_WHAT THE TASK ASKS_. Transcribe the full text on keeping the brain active, word for word.
EXTRACT PROVIDED below:
Use it, don’t lose it
It is a common misconception that as we age, we inevitably get more forgetful and our brains will work less well. The brain cannot regenerate cells as readily as other organs in the body. But the brain is clever at learning new ‘routes’ for processing information, which can keep it in good shape. The brain thrives on stimulation, especially from activities that use the ‘thinking’ part of it. Here are some ideas for how to stimulate your brain:

  • Train your brain by doing regular crossword or Sudoku-style puzzles, do a jigsaw puzzle or play games designed to solve problems.
  • Learn a new skill, activity or language.
  • Get creative. Use all your senses – learn to cook a new dish from scratch, engaging smell and taste; take up a craft like model making, pottery or sewing, which uses touch; or learn to play a musical instrument.
  • Change up day-to-day tasks to challenge the brain e.g. try writing with the ‘wrong’ hand, use chopsticks to eat or read aloud.

Regularly repeating a task or activity reinforces the brain’s communication pathways and makes the activity quicker and easier each time. The brain also works best focused on one task at a time. Contrary to popular myth, it isn’t good at multi-tasking. When it is ‘multi-tasking’, it is actually changing focus repeatedly between different tasks. Set aside chunks of time to devote to one task before moving on to the next. Although the brain has many amazing abilities, it needs us to be proactive about keeping it healthy. Simple lifestyle and behaviour changes can really benefit our brains and overall health in the long run. When it comes to looking after the brain, prevention is better than cure.
End of EXTRACT PROVIDED.
DATASET EXCERPTS below:
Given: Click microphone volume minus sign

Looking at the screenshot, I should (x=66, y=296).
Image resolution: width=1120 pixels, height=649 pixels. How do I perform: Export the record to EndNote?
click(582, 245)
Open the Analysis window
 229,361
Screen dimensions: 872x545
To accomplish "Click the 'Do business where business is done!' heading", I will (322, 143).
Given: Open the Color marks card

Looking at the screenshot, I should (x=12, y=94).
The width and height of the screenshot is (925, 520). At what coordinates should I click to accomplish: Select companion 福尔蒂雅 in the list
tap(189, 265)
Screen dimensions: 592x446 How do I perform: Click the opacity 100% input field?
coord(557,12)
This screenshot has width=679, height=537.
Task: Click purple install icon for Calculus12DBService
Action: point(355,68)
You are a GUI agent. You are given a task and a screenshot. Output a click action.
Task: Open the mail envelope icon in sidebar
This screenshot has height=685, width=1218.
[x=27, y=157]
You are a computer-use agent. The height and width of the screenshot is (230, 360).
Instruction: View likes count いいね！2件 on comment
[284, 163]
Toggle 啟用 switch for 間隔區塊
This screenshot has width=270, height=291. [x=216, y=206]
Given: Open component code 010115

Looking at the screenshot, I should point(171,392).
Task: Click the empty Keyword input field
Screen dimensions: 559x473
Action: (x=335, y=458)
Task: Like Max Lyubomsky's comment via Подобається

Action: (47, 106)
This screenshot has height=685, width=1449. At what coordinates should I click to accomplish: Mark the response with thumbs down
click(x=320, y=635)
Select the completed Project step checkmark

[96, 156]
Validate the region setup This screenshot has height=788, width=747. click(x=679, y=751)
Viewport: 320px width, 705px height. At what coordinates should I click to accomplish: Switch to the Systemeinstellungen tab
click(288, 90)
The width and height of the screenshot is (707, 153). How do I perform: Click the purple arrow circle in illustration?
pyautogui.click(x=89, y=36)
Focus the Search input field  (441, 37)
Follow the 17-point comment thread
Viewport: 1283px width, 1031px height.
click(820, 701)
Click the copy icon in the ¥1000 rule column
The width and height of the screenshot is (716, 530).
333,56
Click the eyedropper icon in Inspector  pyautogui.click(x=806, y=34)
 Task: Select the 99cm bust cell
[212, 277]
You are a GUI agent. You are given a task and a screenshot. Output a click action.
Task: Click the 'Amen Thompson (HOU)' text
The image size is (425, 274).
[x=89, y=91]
End of DATASET EXCERPTS.
_EXPECTED ANSWER_.
Use it, don’t lose it
It is a common misconception that as we age, we inevitably get more forgetful and our brains will work less well. The brain cannot regenerate cells as readily as other organs in the body. But the brain is clever at learning new ‘routes’ for processing information, which can keep it in good shape. The brain thrives on stimulation, especially from activities that use the ‘thinking’ part of it. Here are some ideas for how to stimulate your brain:

  • Train your brain by doing regular crossword or Sudoku-style puzzles, do a jigsaw puzzle or play games designed to solve problems.
  • Learn a new skill, activity or language.
  • Get creative. Use all your senses – learn to cook a new dish from scratch, engaging smell and taste; take up a craft like model making, pottery or sewing, which uses touch; or learn to play a musical instrument.
  • Change up day-to-day tasks to challenge the brain e.g. try writing with the ‘wrong’ hand, use chopsticks to eat or read aloud.

Regularly repeating a task or activity reinforces the brain’s communication pathways and makes the activity quicker and easier each time. The brain also works best focused on one task at a time. Contrary to popular myth, it isn’t good at multi-tasking. When it is ‘multi-tasking’, it is actually changing focus repeatedly between different tasks. Set aside chunks of time to devote to one task before moving on to the next. Although the brain has many amazing abilities, it needs us to be proactive about keeping it healthy. Simple lifestyle and behaviour changes can really benefit our brains and overall health in the long run. When it comes to looking after the brain, prevention is better than cure.